Sunday, November 25, 2012

Thanksgiving in the Bee Garden

Chickens rotating on string while roasting by the fire near the coals
This year we decided to make Thanksgiving more than just dinner.  We decided to make the preparations for dinner into a reminder of the first Thanksgiving by cooking our dinner out by the garden.

As a part of the Mint Wars, clearing out one of the garden beds, I reclaimed a fire pit I had built in there many years ago. I dug out all of the bricks and rocks buried there and re-stacked them into a new fire pit- a three sided one to create a wind block.  We drove iron posts into the ground on either side of the pit and put a third post through them as a place from which to suspend chickens cooking next to our fire.

We planned to start our feast with salmon.  This we prepared by taking a cedar plank and soaking it well.  Then we greased the skin of the salmon and nailed it to the plank with square cement nails.  The salmon was well spiced and oiled and set to leaning near the fire- close enough to cook and smoke it but not close enough to burn.  I had seen this technique at a historical re-enactment site and wanted to try it out.

The chickens would be the longest cooking of the foods we were preparing and required a great amount of coals so we had the fire going at least an hour before we started cooking  to build up the coals we needed.  We used wild cherry and mulberry wood from trees that came down on our property a few years ago.  They made a fine long-lasting bed of coals!  I found the idea for cooking the chickens at a website that specializes in teaching about and selling all manner of grills and grilling techniques. (  http://www.firepit-and-grilling-guru.com/roast-chicken-recipe.html  )   They are a wonderful resource .  We decided to build the fire away from the back wall of the fire pit and use that wall as both a wind block and a reflective surface to increase the heat for cooking the chicken.  We trussed and suspended the chickens from strong, heavy, cotton twine after first having a bit of a disaster with the jute cord I sometimes use for fuel in my beehive smoker.  While the chickens were suspended, we spun them on their strings and they were slowly rotating for about and hour and a half before they were done.  I had marinaded the chickens first and rubbed them with oils and herbs, basting them repeatedly during the cooking. We kept wetting down the string as we went along so it would not burn and break.

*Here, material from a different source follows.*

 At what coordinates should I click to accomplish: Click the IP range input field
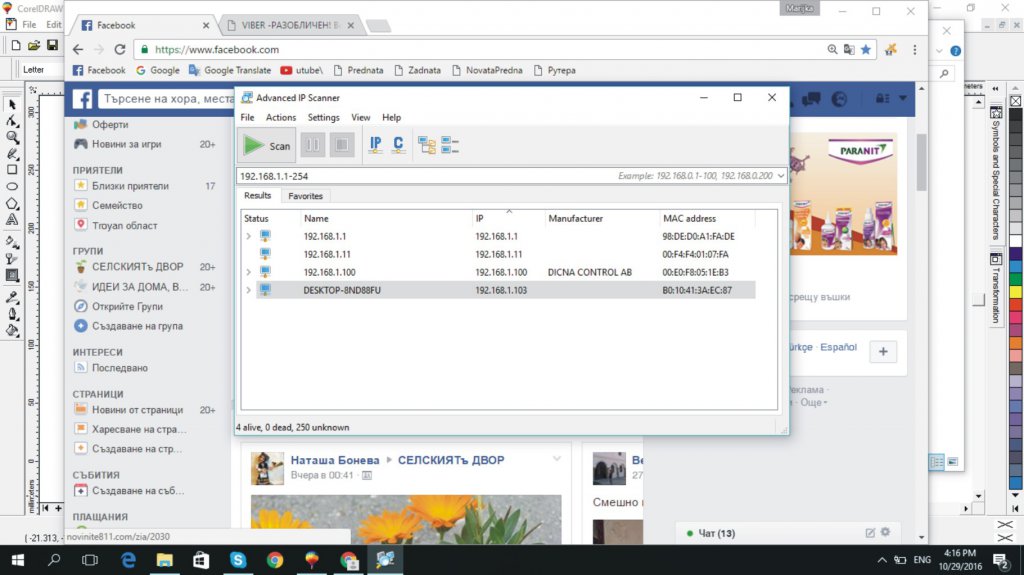tap(420, 176)
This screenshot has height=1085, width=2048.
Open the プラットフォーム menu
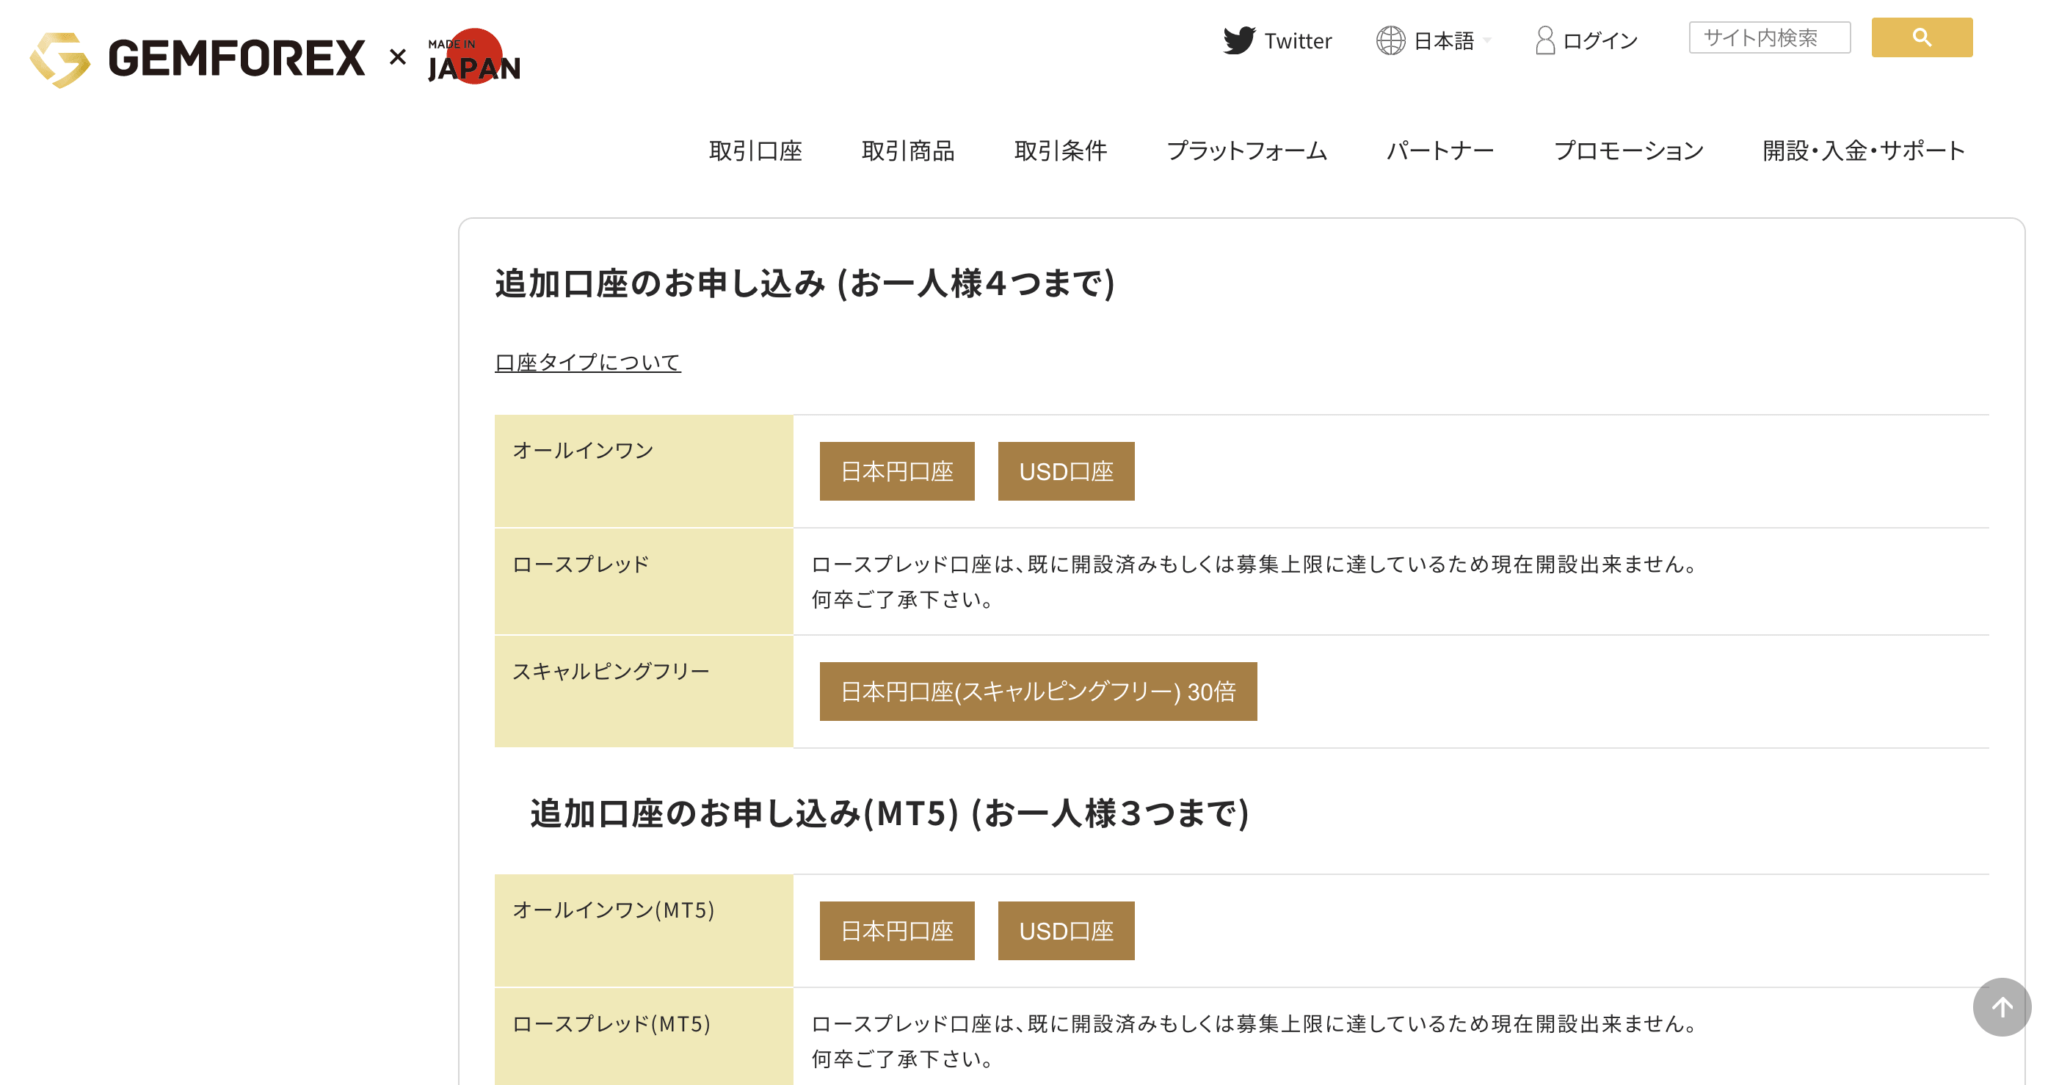tap(1246, 150)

The salmon cooked on the other side of the fire and took only about one-half hour.  As that was cooking, we set up a grill over the coals and sauteed kale with hard salami adding wine vinegar and some herbs and spices.  We also had a dish of green beans with onions and mushrooms going in a cast iron pan at the same time.

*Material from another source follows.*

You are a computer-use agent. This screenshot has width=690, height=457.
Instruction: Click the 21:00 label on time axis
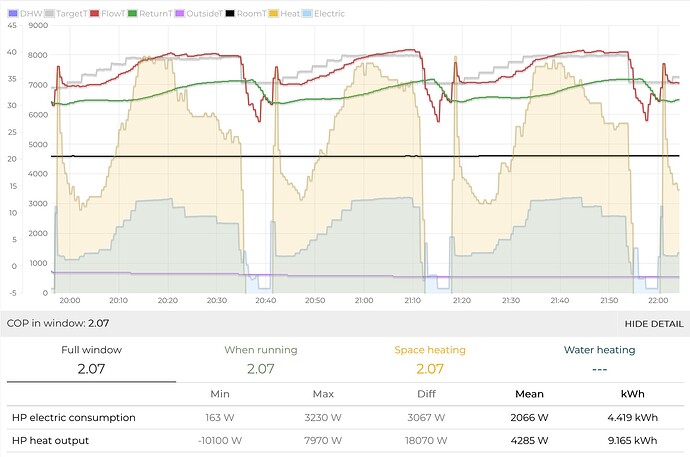click(x=363, y=300)
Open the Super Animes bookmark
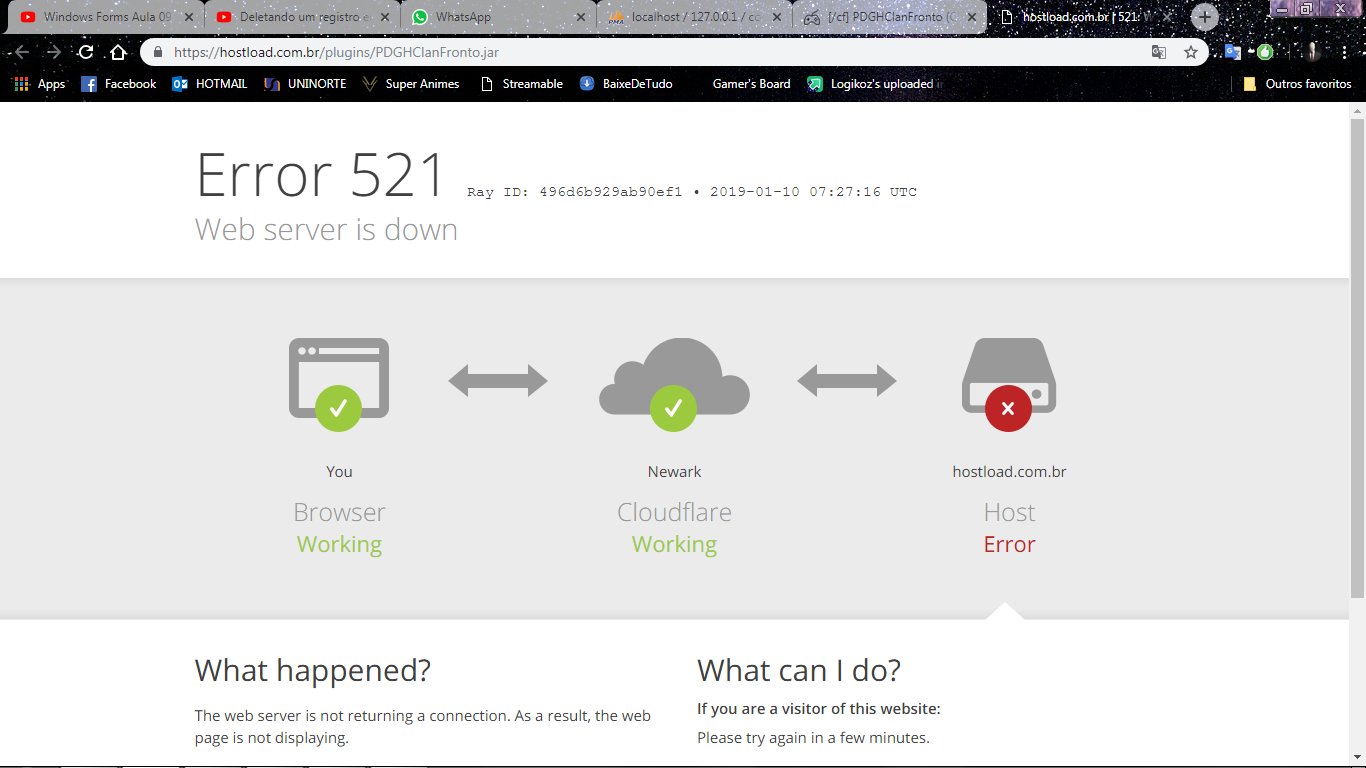Viewport: 1366px width, 768px height. pos(411,84)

The feast was delicious as we had earlier prepared a cranberry relish and a pumpkin pie- with Cinderella pumpkin harvested out of our garden.

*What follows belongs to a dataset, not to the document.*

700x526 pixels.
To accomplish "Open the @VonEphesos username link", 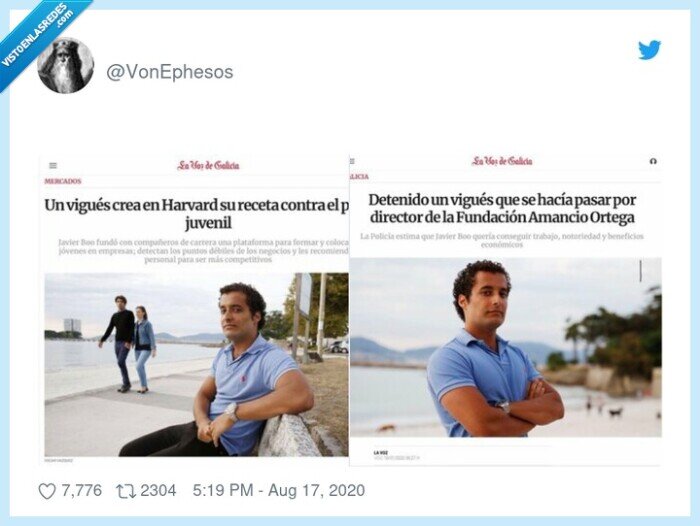I will click(170, 72).
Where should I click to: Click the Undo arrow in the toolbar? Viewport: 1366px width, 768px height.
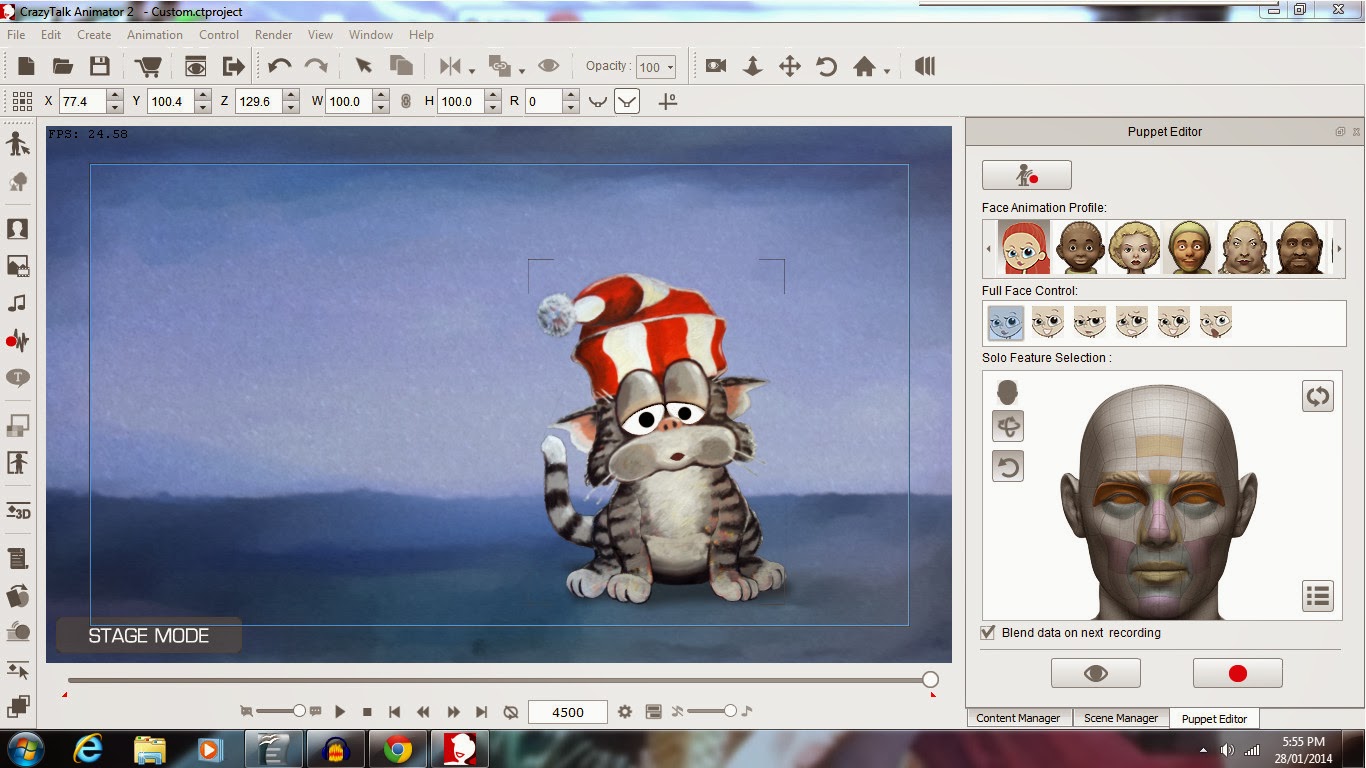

The day was lovely and brisk- a bit too cold for my bees nearby (who remained in their hive).  There is not too much else as relaxing as cooking by an open fire, drinking apple cider with my honey and sharing a delicious feast afterward.

Hope you had a wonderful Thanksgiving!

Monday, November 19, 2012

Mint

Mint- A hardy , fragrant and very useful plant to have in a bee garden (or any other garden).  Mint is also in that category of invasive plants and will make itself very comfortable and reach its fibrous roots to all corners or your garden.

At this time, I am at the beginning of the Mint Wars.  Mint has taken over one bed of my garden. Peppermint, spearmint and chocolate peppermint. 

I originally planted it in large clay pots and sunk them into the bed.  I thought this would keep it from spreading uncontrollably.  I did not know that it would reach and stretch its lovely stems and put down new roots wherever it touched the earth!  It  has crept and burrowed and filled the space to its very corners and walls.  Harvesting it has only helped a little!  My honeybees enjoying the nectar of its flowers has probably increased the fertile seed which will fall to earth starting new mint plants for the coming season!

Truthfully, this did not happen in one season.  I must admit to negligence in working my garden for the last two years, except minimally.  A back injury and a massive increase in mosquitoes have made things more difficult for me.  But I am back and hopefully stronger and smarter.  I am ready to do war against the mint! 

I realized that I would have to dig out and sift all of the soil in this bed and so I have begun.  I have a large screen- a wooden frame with a hardware cloth screen.  This is set over my wheelbarrow.  I dig up a narrow strip about 10 inches deep at a time and gently rub the soil against the screen, sending the good earth through and leaving all of the roots and rocks (and other surprises) behind.  When I have filled the wheelbarrow with soil and my trash bag with roots (I do not put perennial roots into my compost-you can guess why!) I dump the soil carefully back into its bed. 

I am taking some of the mint to replant into its original pots but will not reset them into the bed.  Instead there will be large, beautiful containers of mint alongside my garden attracting my honeybees this coming season. There will  be fragrant and delicious mint teas to sip while sitting and enjoying my Bee Garden.